▶ **Enunciado 1**:
No texto sobre a análise da "Canção mínima", quantas partes a composição gráfica do poema indica?
▶ **Enunciado 2**:
Dê continuidade ao texto sobre a análise da "Canção mínima" a partir do ponto em que ele termina.
━━ Trecho ━━
ANÁLISE DO POEMA * NORMA GOLDSTEIN Editora Ática * 1988

 

 

ANÁLISE DO POEMA * NORMA GOLDSTEIN

Editora Ática * 1988

 

1 As significações "escondidas" no poema

 

Quando se lê um poema, percebe-se que ele contém beleza. Algumas vezes, tem-se até vontade de reler. Mas é difícil que alguém note, de imediato, quanta elaboração existe no interior daquele texto. É preciso ler o poema várias vezes, de maneiras diferentes, para descobrir as suas diversas significações. Talvez isto fique mais claro a partir de um exemplo:

 

CANÇÃO MÍNIMA

 

No Mistério do Sem-Fim,

equilibra-se um planeta.

 

E no planeta, um jardim;

e, no jardim, um canteiro;

no canteiro, uma violeta,

e, sobre ela, o dia inteiro,

 

entre o planeta e o Sem-Fim,

a asa de uma borboleta.

 

(Cecília Meireles)

 

À primeira leitura, a "Canção mínima" revela uma pincelada descritiva, com cenários naturais: planeta, jardim, canteiro, violeta, borboleta. Envolvendo os elementos do cenário natural, é sugerido o "mistério" do "Sem-Fim", mencionado no início e no final.

Pode-se ampliar esta primeira leitura, verificando os vários níveis de construção do texto, o que conduz o leitor à descoberta de novas significações.

 

Caminhos da "descoberta":

as várias leituras do poema

 

Composição gráfica

Comece por notar o espaço que o poema ocupa na página; é quase um desenho: primeiro, um grupo de dois versos, a primeira estrofe. A seguir, um conjunto de quatro versos, a segunda estrofe, que se separa das outras duas, visualmente, por um intervalo ou linha em branco. Por último, a estrofe final. A organização do poema na página, isto é, sua composição gráfica, indica três partes, sendo a primeira e a última graficamente semelhantes.
━━━
━━ Dados fornecidos ━━
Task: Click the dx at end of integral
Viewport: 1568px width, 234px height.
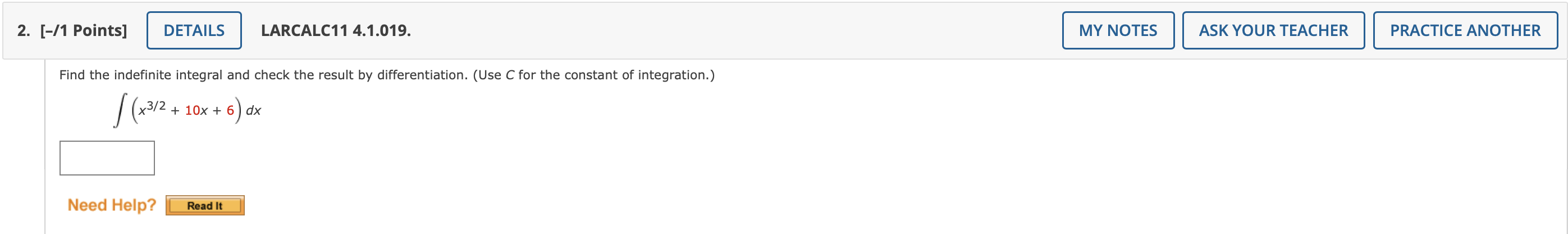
━━━
▶ **Resposta 1**:
Três partes, sendo a primeira e a última graficamente semelhantes.

▶ **Resposta 2**:
O ritmo do poema

Releia o poema em voz alta, procurando perceber seu ritmo. Os versos ou linhas têm todos o mesmo tamanho. Há sons que se respondem como ecos: sem-fim / jardim; canteiro / inteiro; planeta / borboleta. Algumas palavras aparecem duas vezes: sem-fim; planeta; canteiro. Observe como o conjunto se harmoniza pela cadência rítmica ou alternância entre sílabas fortes e fracas. Efeitos sonoros e cadência equilibram ritmicamente o texto.

 

O léxico e a sintaxe do poema

Observe as palavras que compõem o poema e o modo como elas se organizam. O vocabulário ou o léxico se constitui de palavras simples e conhecidas pelo leitor. Verificando a categoria gramatical dessas palavras, você encontrará um predomínio de substantivos. E verbos? Expresso, apenas um, no segundo verso ou linha do texto: equilibra-se. Este verbo fica subentendido nas vírgulas dos versos seguintes, onde se sugere a repetição de uma situação:

 

E no planeta, (equilibra-se) um jardim;

e, no jardim, (equilibra-se) um canteiro;

no canteiro, (equilibra-se) uma violeta,

e, sobre ela, o dia inteiro.

 

entre o planeta e o Sem-Fim, (equilibra-se)

a asa de uma borboleta.

 

Não só a situação se repete, mas também o modo como as palavras se combinam sintaticamente, já que todos os versos apresentam a mesma construção sintática.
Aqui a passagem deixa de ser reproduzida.